>> begin RECORDS PROVIDED

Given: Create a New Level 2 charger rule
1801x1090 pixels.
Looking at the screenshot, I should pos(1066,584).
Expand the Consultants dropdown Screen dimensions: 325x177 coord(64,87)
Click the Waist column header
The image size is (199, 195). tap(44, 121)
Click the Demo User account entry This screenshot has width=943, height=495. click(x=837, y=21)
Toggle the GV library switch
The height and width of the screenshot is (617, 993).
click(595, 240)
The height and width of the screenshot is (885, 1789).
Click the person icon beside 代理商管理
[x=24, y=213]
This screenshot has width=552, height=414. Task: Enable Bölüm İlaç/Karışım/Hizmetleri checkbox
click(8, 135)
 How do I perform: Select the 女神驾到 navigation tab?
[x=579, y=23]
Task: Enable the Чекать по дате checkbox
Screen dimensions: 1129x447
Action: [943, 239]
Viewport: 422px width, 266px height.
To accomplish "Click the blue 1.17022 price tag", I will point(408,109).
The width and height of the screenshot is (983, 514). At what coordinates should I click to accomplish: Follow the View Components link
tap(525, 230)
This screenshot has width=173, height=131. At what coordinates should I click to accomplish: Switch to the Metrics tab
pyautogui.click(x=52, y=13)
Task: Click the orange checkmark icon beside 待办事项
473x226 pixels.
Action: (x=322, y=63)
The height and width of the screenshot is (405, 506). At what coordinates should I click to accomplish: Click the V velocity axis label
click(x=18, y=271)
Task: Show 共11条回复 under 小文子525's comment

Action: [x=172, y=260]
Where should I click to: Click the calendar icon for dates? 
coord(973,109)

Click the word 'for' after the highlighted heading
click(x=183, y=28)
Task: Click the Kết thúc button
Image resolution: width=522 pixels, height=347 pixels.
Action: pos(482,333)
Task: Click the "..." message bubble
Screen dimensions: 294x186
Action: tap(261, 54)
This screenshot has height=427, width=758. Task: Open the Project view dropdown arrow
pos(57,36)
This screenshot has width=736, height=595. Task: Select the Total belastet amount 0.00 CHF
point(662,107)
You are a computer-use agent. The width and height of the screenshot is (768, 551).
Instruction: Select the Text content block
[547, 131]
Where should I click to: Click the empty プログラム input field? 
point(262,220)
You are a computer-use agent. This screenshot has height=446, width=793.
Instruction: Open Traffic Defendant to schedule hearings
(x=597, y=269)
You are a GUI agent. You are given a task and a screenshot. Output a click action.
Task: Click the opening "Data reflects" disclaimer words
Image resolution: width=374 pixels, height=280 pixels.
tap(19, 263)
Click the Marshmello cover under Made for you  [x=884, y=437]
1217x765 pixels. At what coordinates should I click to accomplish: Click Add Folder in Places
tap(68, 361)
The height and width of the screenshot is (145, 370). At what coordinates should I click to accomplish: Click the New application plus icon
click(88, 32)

>> end RECORDS PROVIDED

▶ _GIVEN PROBLEM_: Rewrite all the records above as a numbered list, one line per item, leaving out the blank lines.

▶ _PROBLEM SOLUTION_:
1. Given: Create a New Level 2 charger rule
2. 1801x1090 pixels.
3. Looking at the screenshot, I should pos(1066,584).
4. Expand the Consultants dropdown Screen dimensions: 325x177 coord(64,87)
5. Click the Waist column header
6. The image size is (199, 195). tap(44, 121)
7. Click the Demo User account entry This screenshot has width=943, height=495. click(x=837, y=21)
8. Toggle the GV library switch
9. The height and width of the screenshot is (617, 993).
10. click(595, 240)
11. The height and width of the screenshot is (885, 1789).
12. Click the person icon beside 代理商管理
13. [x=24, y=213]
14. This screenshot has width=552, height=414. Task: Enable Bölüm İlaç/Karışım/Hizmetleri checkbox
15. click(8, 135)
16.  How do I perform: Select the 女神驾到 navigation tab?
17. [x=579, y=23]
18. Task: Enable the Чекать по дате checkbox
19. Screen dimensions: 1129x447
20. Action: [943, 239]
21. Viewport: 422px width, 266px height.
22. To accomplish "Click the blue 1.17022 price tag", I will point(408,109).
23. The width and height of the screenshot is (983, 514). At what coordinates should I click to accomplish: Follow the View Components link
24. tap(525, 230)
25. This screenshot has width=173, height=131. At what coordinates should I click to accomplish: Switch to the Metrics tab
26. pyautogui.click(x=52, y=13)
27. Task: Click the orange checkmark icon beside 待办事项
28. 473x226 pixels.
29. Action: (x=322, y=63)
30. The height and width of the screenshot is (405, 506). At what coordinates should I click to accomplish: Click the V velocity axis label
31. click(x=18, y=271)
32. Task: Show 共11条回复 under 小文子525's comment
33. Action: [x=172, y=260]
34. Where should I click to: Click the calendar icon for dates? 
35. coord(973,109)
36. Click the word 'for' after the highlighted heading
37. click(x=183, y=28)
38. Task: Click the Kết thúc button
39. Image resolution: width=522 pixels, height=347 pixels.
40. Action: pos(482,333)
41. Task: Click the "..." message bubble
42. Screen dimensions: 294x186
43. Action: tap(261, 54)
44. This screenshot has height=427, width=758. Task: Open the Project view dropdown arrow
45. pos(57,36)
46. This screenshot has width=736, height=595. Task: Select the Total belastet amount 0.00 CHF
47. point(662,107)
48. You are a computer-use agent. The width and height of the screenshot is (768, 551).
49. Instruction: Select the Text content block
50. [547, 131]
51. Where should I click to: Click the empty プログラム input field? 
52. point(262,220)
53. You are a computer-use agent. This screenshot has height=446, width=793.
54. Instruction: Open Traffic Defendant to schedule hearings
55. (x=597, y=269)
56. You are a GUI agent. You are given a task and a screenshot. Output a click action.
57. Task: Click the opening "Data reflects" disclaimer words
58. Image resolution: width=374 pixels, height=280 pixels.
59. tap(19, 263)
60. Click the Marshmello cover under Made for you  [x=884, y=437]
61. 1217x765 pixels. At what coordinates should I click to accomplish: Click Add Folder in Places
62. tap(68, 361)
63. The height and width of the screenshot is (145, 370). At what coordinates should I click to accomplish: Click the New application plus icon
64. click(88, 32)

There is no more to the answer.